What we love about Bordeaux is the hint of mystery. You don't know why you go, you just know that you have to. Although it was once a very quiet town you "stopped over" after tasting the red and white wines in neighboring chateaus, Bordeaux is now more than just a wine-country visit, it's a place you go to, and stay.
We hopped, skipped and stumbled our way down Bordeaux's streets and knew instantly why it was named the second-biggest tourist town in France (luckily without encountering too many other tourists on our way).
When you first see the entrance of the city from the riverside, it's impossible to imagine it as anything other than regal.
But then you look up and around, and see some lingering part of the recent past: the buildings not yet restored, hidden under years of dust and soot.
Many find the black buildings hideous, but I found them beautiful. The clash of old and new helps showcase what the city has been through, what it has seen and in a symbolic way, show what the future will look like. You can see the old and new on the front of Saint-Andre Cathedral, above.
Although many come for the wine, they stay for the incredible architecture. Most of the buildings date back to the early 18th century, the golden age of the city of Bordeaux.
The new vitality and heart of Bordeaux has a lot to do with the work the city has put into restoring it, but also owes much to the locals, the people who walk the city's streets every day and put the soul into the once-overlooked city.

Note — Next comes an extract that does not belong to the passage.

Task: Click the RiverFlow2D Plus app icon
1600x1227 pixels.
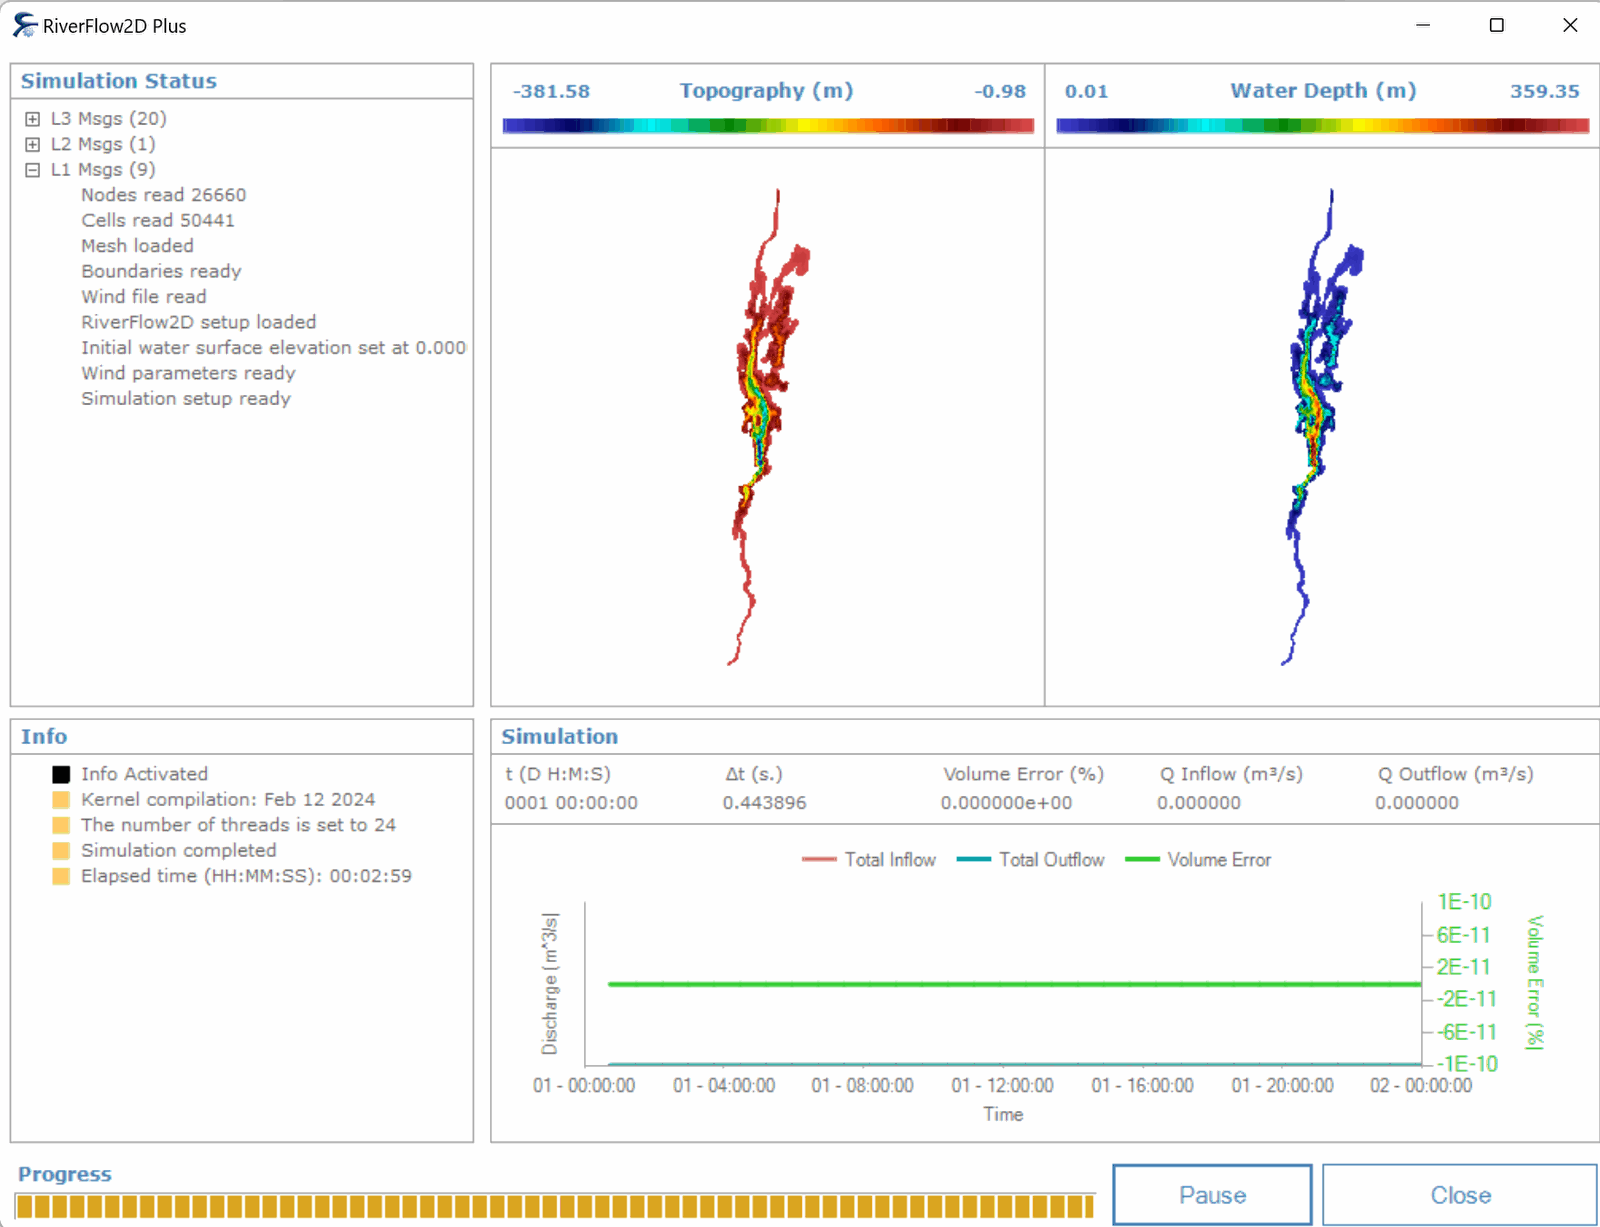Action: pos(24,26)
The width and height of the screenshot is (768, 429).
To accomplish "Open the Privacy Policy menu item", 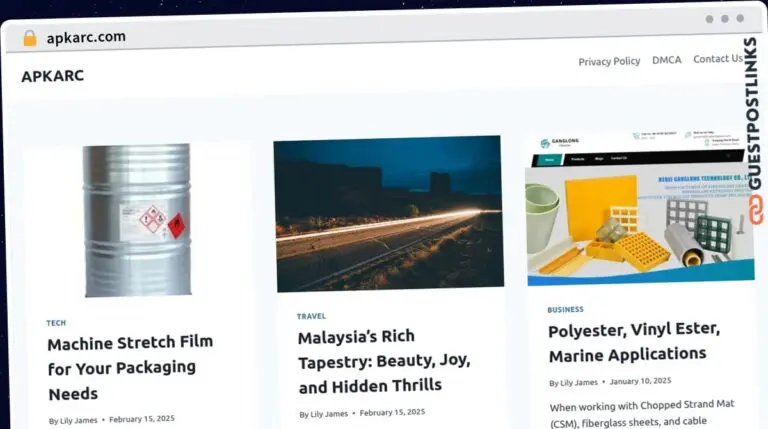I will (x=609, y=61).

Bordeaux is no sleepy, quaint town, mind you. The vibe you get as your heels click against the cobblestone and locals buzz by in cars, buses and bikes, is simply cosmopolitan.

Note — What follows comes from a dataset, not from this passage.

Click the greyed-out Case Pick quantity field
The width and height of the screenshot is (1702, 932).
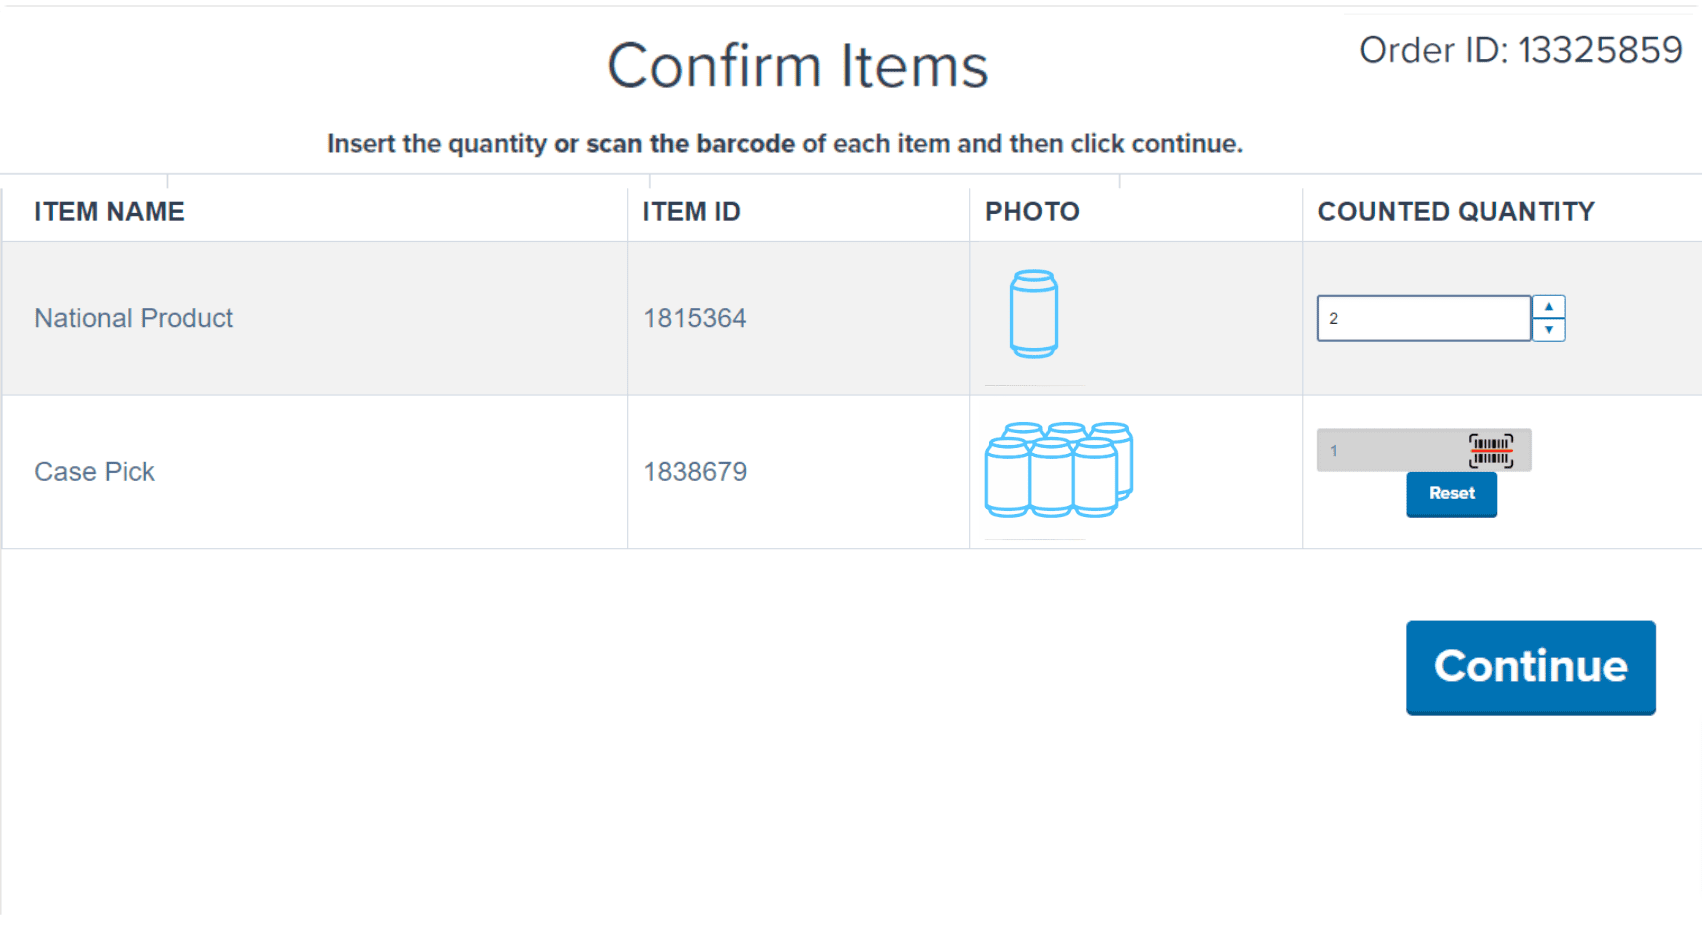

Tourists aren't the only ones drawn to the city. Artists like Jaume Plensa, a Spanish sculptor, find the city to be the perfect backdrop for their art. He brought more than a dozen metal sculptures for a large outside exhibition in early 2013.
The modern sculptures bring a youthful exuberance to the town, but it's the city's towering monuments, like the Monument aux Girondins, that are the main focal points for tourists and locals alike.
The buildings weren't the only items transformed when former French Prime Minister Alain Juppe and mayor since 2000 instituted the vast restoration project. The city's riverside, which once housed abandoned shipyards and factories, was turned into a giant pedestrian walkway, complete with magnificent gardens and a giant fountain sculpture.
Now the city shines in the spring and summer as thousands of flowers bloom along the Garonne River.
The Pont de Pierre, which connects the left and right banks of the Garonne River, was also restored and is one of Bordeaux's most famous landmarks. It showcases the city's past as a port. But it also shows us its resilience. Despite water, wars and storms, the bridge still stands, a reminder of everything this magnificent city has seen, a true connection to the city's past and a gateway to its future.